L’insurrezione del 2005 ha reso manifeste le sue rivendicazioni implicitamente e si è caratterizzata esplicitamente in una dialettica belligerante banliuesards-poliziotto, o banliueue/repressione consolidando la formazione di un'identità giocata sul Militare. Per ipotesi è a partire anche da questo dato che pensiamo all’orientamento di una parte di questa composizione verso il CALL OF DUTY dell’ISIS, dove l’estetica della jihad soddisfa in modo perverso l’ambivalente desiderio di accesso ai consumi e l’affermazione di giustizia sociale viene codificata dalla generica promessa di legge divina da inverare sulla terra. Invitiamo a leggere con grande attenzione CROCEFISSIONI RIPRESA DALLO SMARTPHONE. ANTROPOLOGIA POLITICA DELL’ISIS approfondimento pubblicato tempo fa da Senza Soste a firma di Nique la Police che in modo davvero puntuale e preciso analizza l’antropologia politica e l’estetica dell’islamismo radicale promosso dall’ISIS. Spiega tra l’altro come le immagini delle Cartoline dal Califfato (dove si vede una vita serena e dolce propria di un nuovo paese della Cuccagna) si mescolano al Flames of War (tra crocifissioni, mercati di schiave, e teste mozzate) offrendo quella soddisfazione (perversa) di reddito e giustizia mai trovata nella banlieue e ora offerta nella nuova terra promessa.
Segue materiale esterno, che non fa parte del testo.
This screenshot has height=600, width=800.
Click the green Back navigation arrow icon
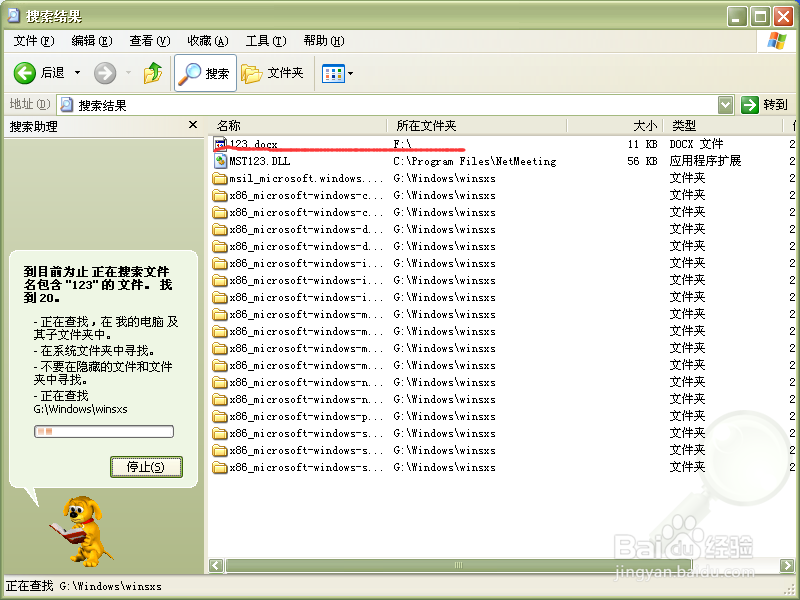(x=26, y=71)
Anche da questo punto di vista è chiaro come il paradigma dello “scontro delle civiltà” sia una sorta di attivatore dello scontro nella civiltà capitalistica espungendone le determinazioni di classe, e le possibilità di liberazione e autodeterminazione proletaria. Nei fatti il paradigma dello “scontro tra le civiltà” slitta violentemente il conflitto di classe in conflitto intra-capitalistico tramite la confessionalizzazione, e l’etnicizzazione dello scontro, inerendo immediatamente anche sul livello geopolitico degli interessi dei diversi imperialismi in gioco.

Eppure la banlieue francese non ha mai visto un processo politico di islamizzazione fino ad oggi e la composizione del proletariato giovanile della periferia si è spesso distaccata anche dall’islam tradizionale praticato dalla propria famiglia. Il richiamo magnetico dell’ISIS funziona soprattutto sulla desertificazione del territorio e sull’assenza di un progetto radicale e rivoluzionario all’altezza dei bisogni, dei problemi e delle aspettative della popolazione della periferia urbana. Il paradosso con cui abbiamo a che fare è che con i processi rivoluzionari del 2011, anche colti nel loro esito attuale, sempre maggiori parti del proletariato giovanile e del ceto medio nord africano e del vicino oriente hanno abbandonato, o rifiutato o sono entrati in conflittualità aperta con l’ipotesi demo-islamista, e a ben vedere dai numeri in campo almeno sul sud e sull’est del mediterraneo la chiamata dell’ISIS non ha mosso che uno zoccolo duro e preesistente all’avanzata del califfato tra la Siria e l’Irak. Quindi la banlieue parigina e il fenomeno tragicamente emerso in questi ultimi giorni interroga soprattutto noi che in continuità con l’esperienza del Rojava sperimentiamo autonomia e antagonismo al sistema capitalistico, e per non essere degli spettatori delle tragedie in casa o tifosi dei trionfi all’estero, una risposta siamo chiamati a tentarla, a partire dai nostri territori, dai nostri limiti ma anche dagli spazi di possibilità che se non colti possono diventare territorio del nemico a venire.